The character has also received positive feedback from a feminist perspective, especially in Spider-Man: Far From Home. Karen Han of Polygon felt that the character was a positive representation of strong female characters while additionally Vanity Fair noted how MJ was not portrayed as a warrior like Hayley Atwell's Peggy Carter, Lupita Nyong'o's Nakia or Evangeline Lilly's Hope van Dyne but also not a damsel and declared her as the "MJ we both need and deserve". Her personality was reminiscent to Daria Morgendorffer in Daria to some reporters. Rachel Leishman of The Mary Sue described the MCU version of MJ as extremely important in Peter Parker's life.

MJ, alongside Parker and Jacob Batalon's Ned Leeds were described as a "priceless trio" by Pete Hammond of Deadline Hollywood with his review of Spider-Man: No Way Home. The relationship between the three characters in the films were noted as more matured by Brian Lowry of CNN. Sam Machkovech of Ars Technica also praised the trio's chemistry noting that in the second film both MJ and Ned had a rivalry with each other of Peter's relationship but in the third film they were ultimately more bonded together. The chemistry in Spider-Man: No Way Home of MJ and Tom Holland's Parker was praised by RogerEbert.com's Brian Tallerico.
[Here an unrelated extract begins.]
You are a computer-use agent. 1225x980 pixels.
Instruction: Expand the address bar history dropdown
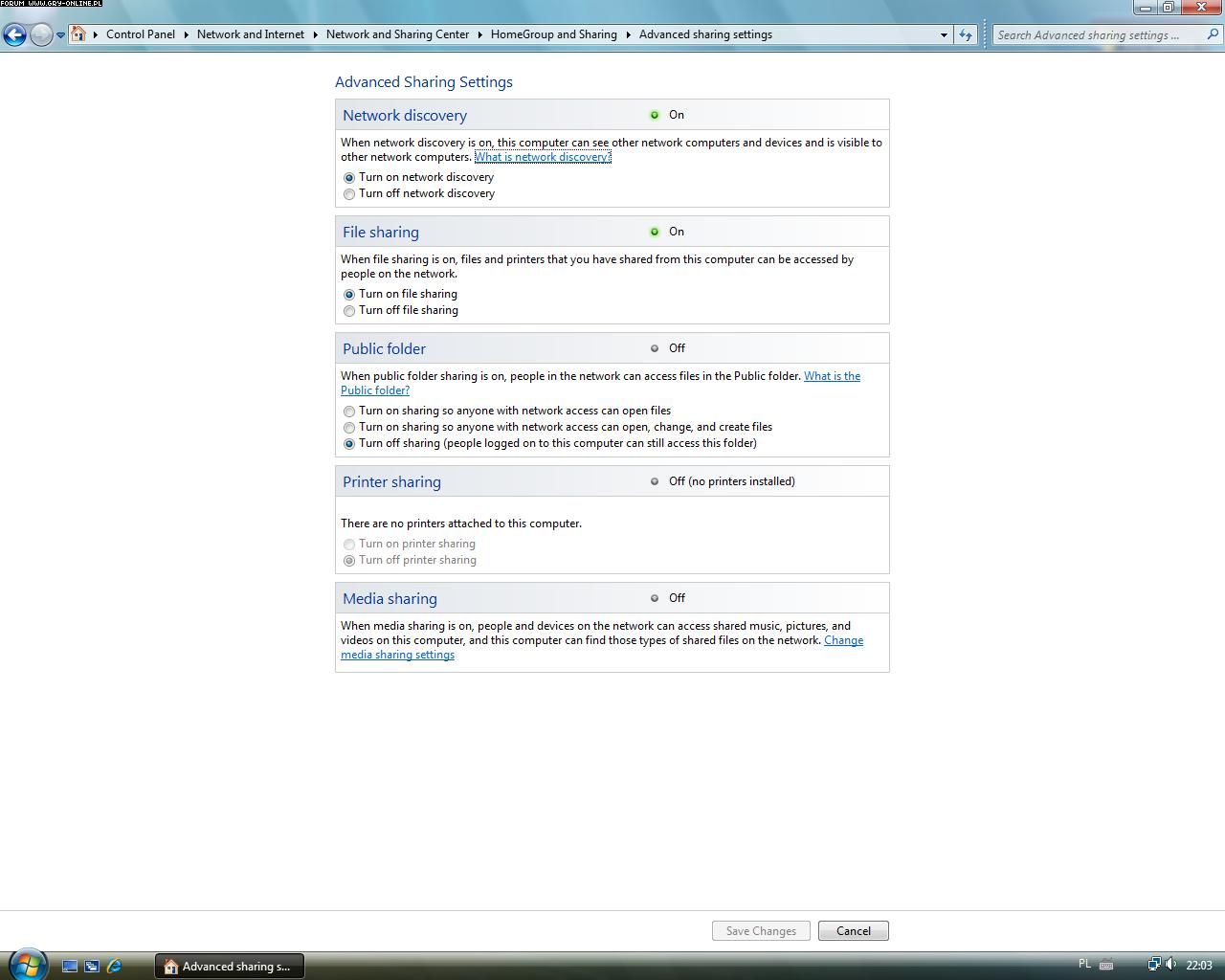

Brian opined that the film is the first of the films to let their relationship to shine. He also noted, "she nails the emotional final beats of her character in a way that adds weight to a film that can feel a bit airy in terms of performance." Don Kaye of Den of Geek also praised the chemistry of MJ with Parker and also noted that both she and Batalon "provide gentle comic relief". Jennifer Bisset of CNET described her role as much more to do in the third film and also noted of Zendaya's role being gifted of character growth. Eli Glasner of CBC News described "formerly mopey" MJ as having an stronger footing with Parker in the third film.

=== Accolades ===
Zendaya has received numerous nominations and awards for her portrayal of MJ.

| Year | Film | Award | Category | Result | Ref(s) |
| 2017 | Spider-Man: Homecoming | Teen Choice Awards | Choice Breakout Movie Star | Nominated |  |
| Choice Summer Movie Actress | Won |
| 2018 | Kids' Choice Awards | Favorite Movie Actress | Won |  |
| Saturn Awards | Best Performance by a Younger Actor in a Film | Nominated |  |
| 2019 | Spider-Man: Far From Home | Teen Choice Awards | Choice Summer Movie Actress | Won |  |
| Saturn Awards | Best Supporting Actress | Won |  |
| People's Choice Awards | Female Movie Star of 2019 | Won |  |
| 2020 | Kids' Choice Awards | Favorite Movie Actress | Nominated |  |
| 2022 | Spider-Man: No Way Home | Critics' Choice Super Awards | Best Actress in a Superhero Movie | Nominated |  |
| Kids' Choice Awards | Favorite Movie Actress | Won |  |
| MTV Movie & TV Awards | Best Kiss | Nominated |  |
| BET Awards | Best Actress | Won |  |
| Saturn Awards | Best Actress in a Film | Nominated |  |

== In other media ==
A cosmetic outfit based on MJ was added to Fortnite Battle Royale in December 2021 to coincide with the release of Spider-Man: No Way Home, along with an outfit based on Tom Holland's portrayal of Spider-Man.